Shelby war reif, man brauchte nur zuzulangen. Er kannte die Anzeichen der Kapitulation. Und was bot ihr ein Weißer, wovon er nicht hundertmal mehr hatte? Er brauchte nichts weiter als eine Stunde mit ihr allein, um das Kristall zu brechen, durch das er so deutlich hindurchschauen konnte. Die Frau gab es nicht, die er nicht in die Knie zwang, und es würde nicht lange dauern, bis auch Shelby um mehr bettelte und ihm nichts versagte, nicht einmal ihre Hand zum Ehebund.
Seine Kinder würden sehr viel früher auf seiner Hochzeit tanzen als diese Ovaliten auf der, für die sie schon vorgedruckte Karten hatten.
Er richtete seinen triumphierenden Blick auf Tina. »Wer möchte nächsten Sommer wieder hierherkommen?«, frohlockte er, und die erwartete Antwort formte Lachfältchen um seine Augen.
»Ich! Ich! Ich!«, jauchzten die drei kleinen Mädchen, und ihre Popos hüpften vor Eifer auf und nieder.
Lute runzelte die Brauen. »Aber angenommen, wir können dieses Haus nicht noch mal mieten? Was, wenn wir überhaupt keins mieten können?«
»Oh, was machen wir dann?«, jammerten sie.
»Lasst mich nachdenken«, frotzelte Lute. Und er dachte gründlich nach, während die kleinen Mädchen ihn mit fast angehaltenem Atem anstarrten. Nach langer Pause hellte sein Gesicht sich auf. Er nickte zufrieden, schwenkte Muffins Kopf vor und zurück und begann ihr glänzendes Haar zu flechten. Es war noch so kurz, dass die Zöpfe kaum länger halten würden, als es dauerte, sie zu flechten, aber sie wäre furchtbar beleidigt gewesen, hätte er es nicht der Form halber trotzdem getan.
»Es gibt hier ein Haus, ein wunderschönes Haus, und eine wunderschöne Lady, die in dem Haus wohnt. Sie hat feine Manieren und überhaupt eine feine Art. Sie könnte euch eine Menge beibringen. Wenn ich sie heiraten würde, dann könnten wir jeden Sommer in ihrem wunderschönen Haus wohnen. Sie würde für euch sorgen und eure neue Mutter sein. Kleine Mädchen brauchen Mütter, die ihnen helfen, erwachsen zu werden.«
»Ich nicht«, sagte Barby kategorisch. »Die wollen doch bloß über alles bestimmen.« Den ganzen Sommer hatten die Mütter im Oval nicht nur ihre eigenen Kinder herumkommandiert, sondern auch all die anderen, die zum Spielen zu ihnen kamen.
»Ich auch nicht«, sagte Muffin. »Ich hätte lieber eine neue Puppe!« Sie machte ihre Puppen meistens dadurch kaputt, dass sie sie verhaute, wenn sie unartig waren.

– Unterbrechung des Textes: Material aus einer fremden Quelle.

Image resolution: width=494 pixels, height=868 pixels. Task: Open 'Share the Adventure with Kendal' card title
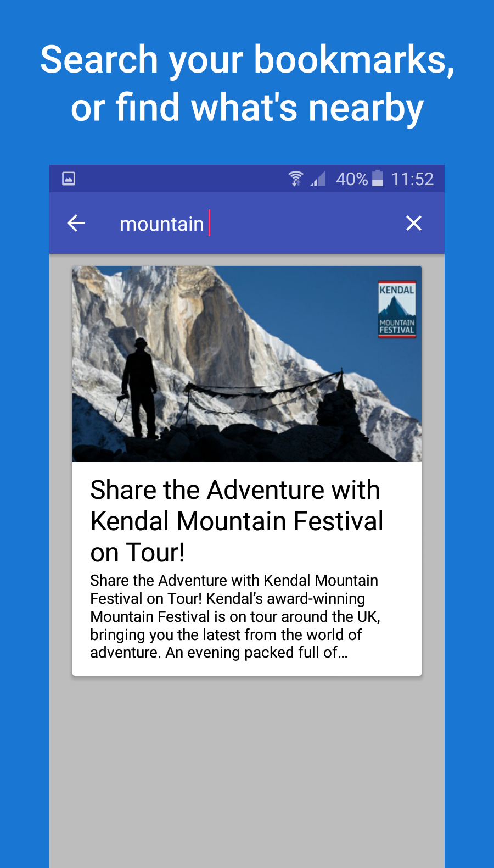237,521
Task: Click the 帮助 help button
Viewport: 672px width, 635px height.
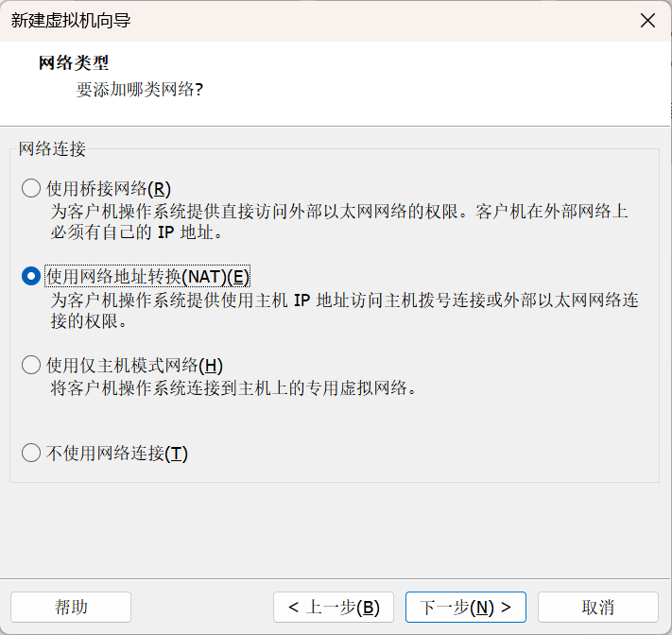Action: pos(71,607)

»Lasst uns eine ausprobieren«, bettelte Tina. »Bitte, bitte, Barby. Wenn sie zu streng ist, können wir uns ja wieder scheiden lassen.«
Barby sah ihre Schwester an. Tina war den Tränen nahe, und Barby wollte nicht, dass Daddy Tina weinen sah. Die Heulsusen-Mütter hatten sich von Daddy alle Prügel eingefangen. »Okay, okay«, sagte sie hastig.
Muffin hielt es für unter ihrer Würde, ihr beizupflichten. »Wer ist sie, Daddy?« Sie fragte nur aus Höflichkeit, denn insgeheim wusste sie, dass es darauf nicht ankam. Frauen waren alle gleich, sogar wenn sie als Haushälterinnen kamen. Früher oder später weinten sie, und dann kriegten sie von Daddy Prügel.
»Das wird meine große Überraschung«, sagte Lute. »Wartet’s nur ab. Lange werdet ihr euch nicht gedulden müssen.«
Tina schaute ihn forschend an. »Versprichst du’s, Hand aufs Herz?«
Lutes Stimme war heiser vor Zärtlichkeit. »Ich verspreche es, Hand aufs Herz.«
Tina kniff die Augen fest zu und sprach hinter geschlossenen Lidern ein kleines Gebet. Bitte, lieber Herr Jesus, lass es die Mutter von nebenan sein. Lass mich mein ganzes Leben im Oval bleiben, für immer. Amen.